§ Activity
Your answer must be the full set of records, copied exactly, with no pictures in it.
※ ※ ※
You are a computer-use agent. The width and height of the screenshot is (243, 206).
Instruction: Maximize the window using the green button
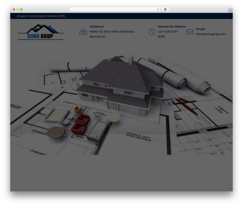(x=21, y=10)
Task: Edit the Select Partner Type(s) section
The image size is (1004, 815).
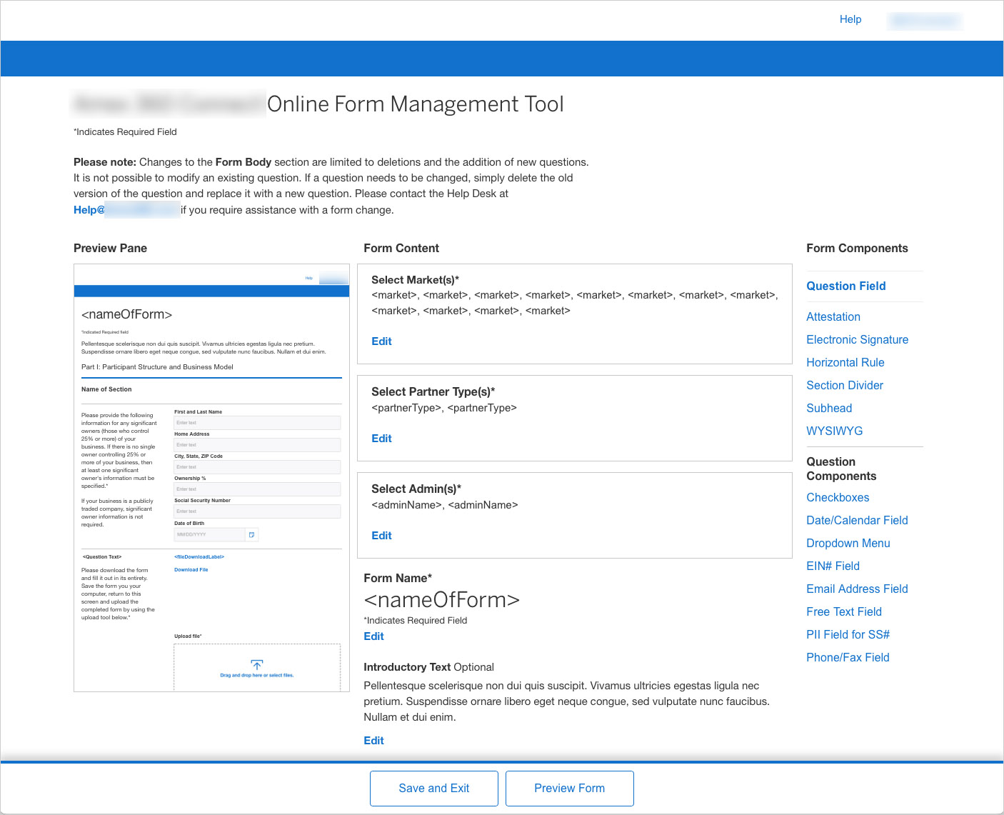Action: (381, 439)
※ ※ ※
§ Output for this task
You are a computer-use agent. The width and height of the screenshot is (243, 206).
Instruction: Maximize the window using the green button
(x=21, y=10)
Task: Edit the Select Partner Type(s) section
The image size is (1004, 815).
Action: (381, 439)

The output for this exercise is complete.